=== Begin Enclosure ===

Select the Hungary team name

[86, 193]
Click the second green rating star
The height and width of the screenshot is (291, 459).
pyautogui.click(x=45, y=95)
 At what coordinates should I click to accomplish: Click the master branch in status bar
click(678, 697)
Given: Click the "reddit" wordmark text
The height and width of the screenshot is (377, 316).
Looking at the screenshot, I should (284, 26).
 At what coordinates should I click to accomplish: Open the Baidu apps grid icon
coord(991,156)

=== End Enclosure ===
=== Begin Enclosure ===

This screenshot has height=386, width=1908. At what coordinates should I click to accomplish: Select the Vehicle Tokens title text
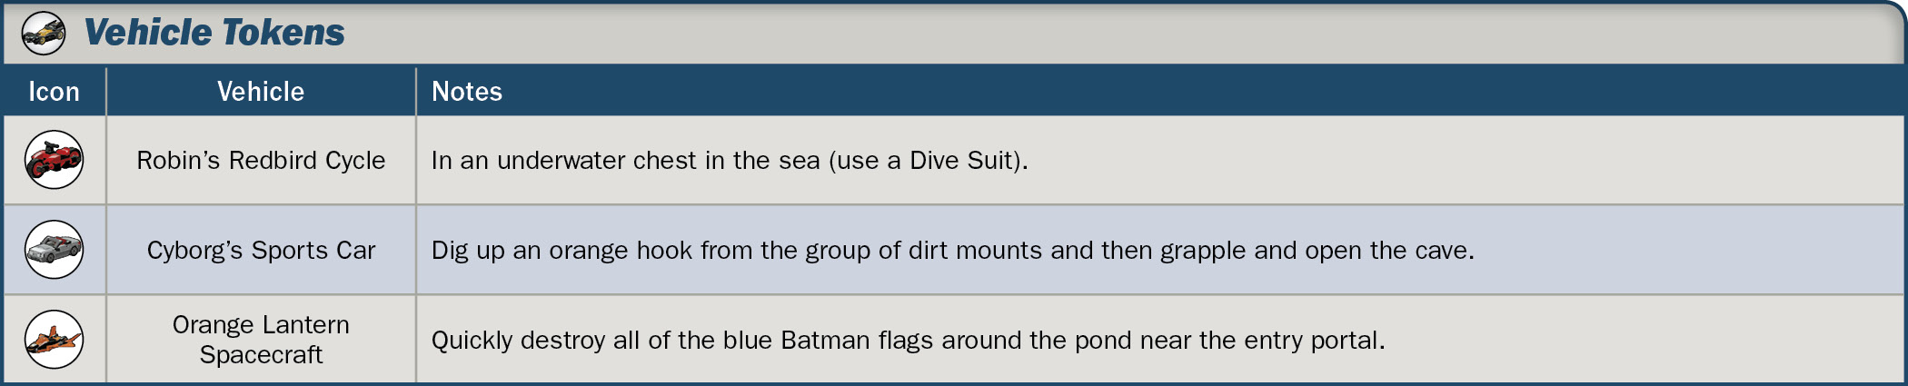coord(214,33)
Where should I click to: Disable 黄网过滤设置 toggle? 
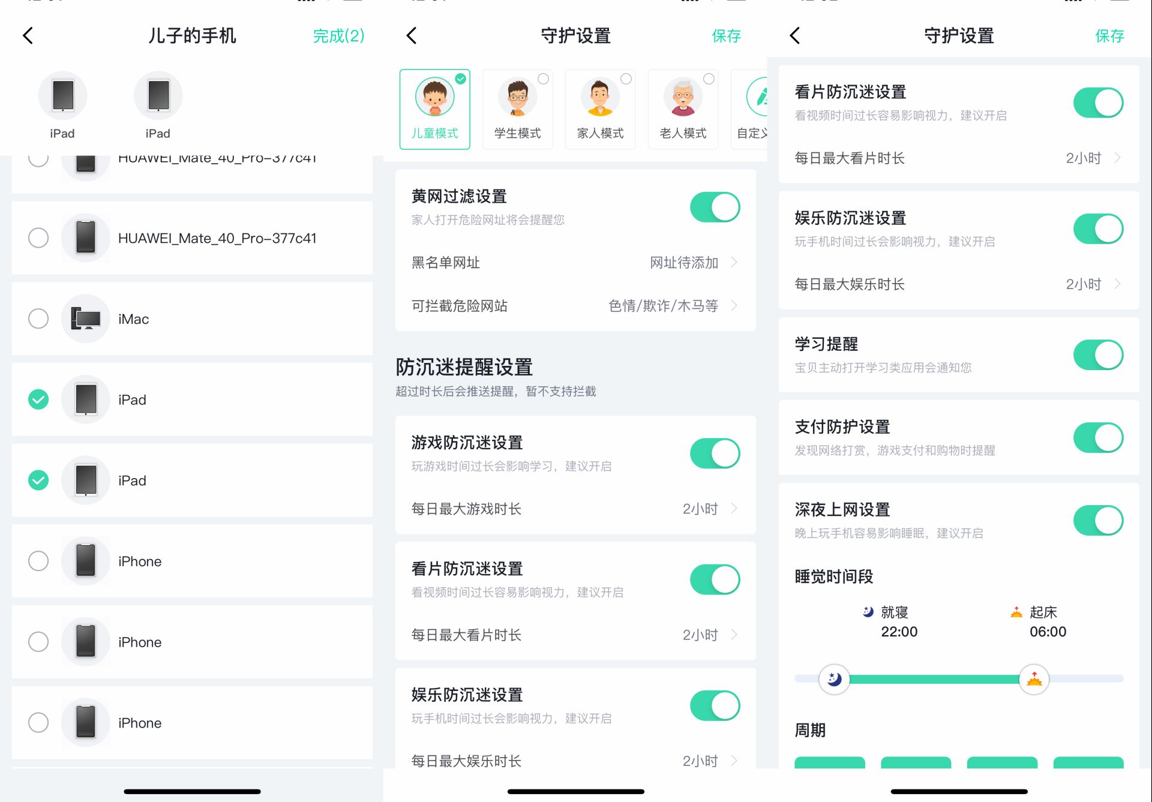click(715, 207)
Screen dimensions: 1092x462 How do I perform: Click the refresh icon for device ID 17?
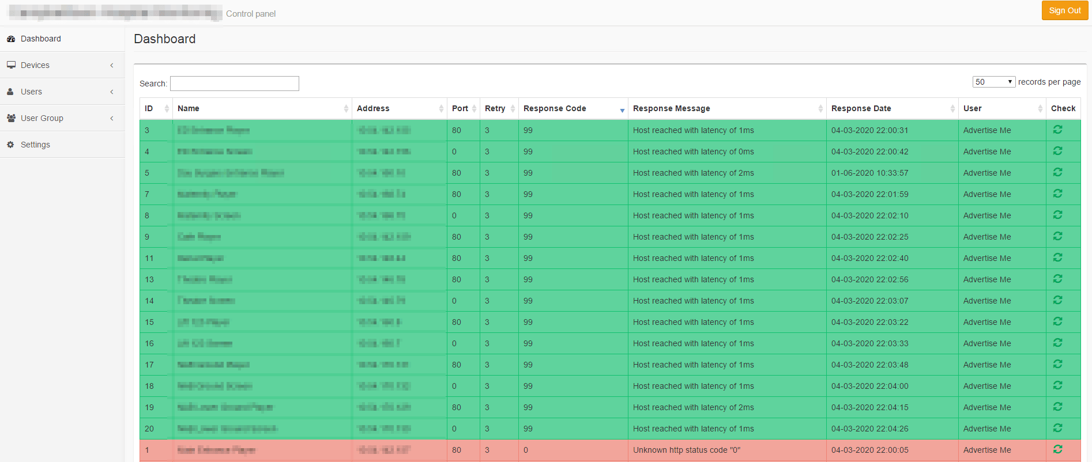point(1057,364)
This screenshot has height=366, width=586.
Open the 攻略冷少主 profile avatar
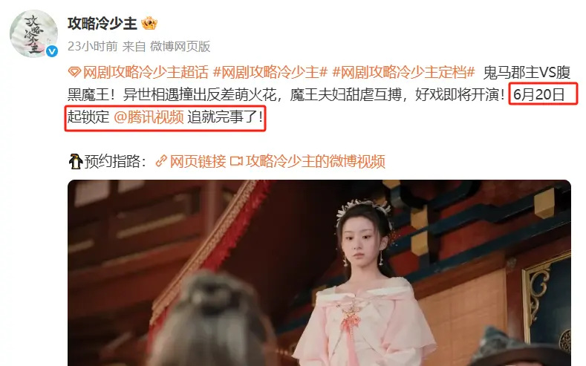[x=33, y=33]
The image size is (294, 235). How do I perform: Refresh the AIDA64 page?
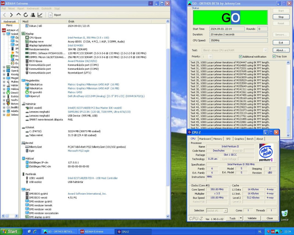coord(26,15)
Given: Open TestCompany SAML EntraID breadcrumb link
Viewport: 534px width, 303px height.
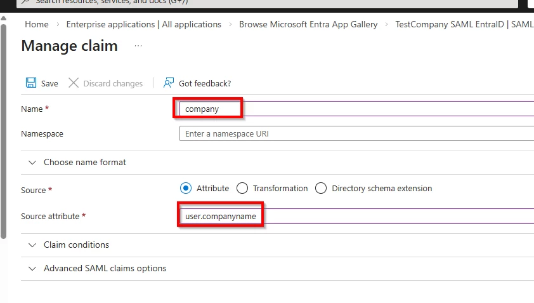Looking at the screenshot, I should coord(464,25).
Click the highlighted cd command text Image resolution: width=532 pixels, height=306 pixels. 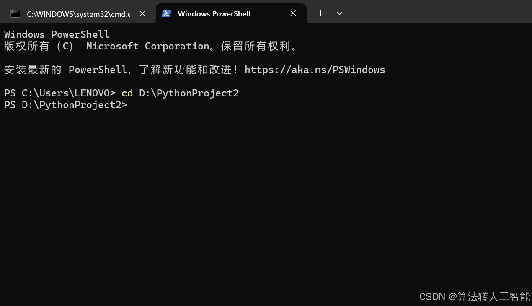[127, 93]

=== End Enclosure ===

▶ _EXERCISE_
Among the lines above, show every one that contains the string "Given".

▶ _FINAL ANSWER_
Given: Click the "reddit" wordmark text
Given: Open TestCompany SAML EntraID breadcrumb link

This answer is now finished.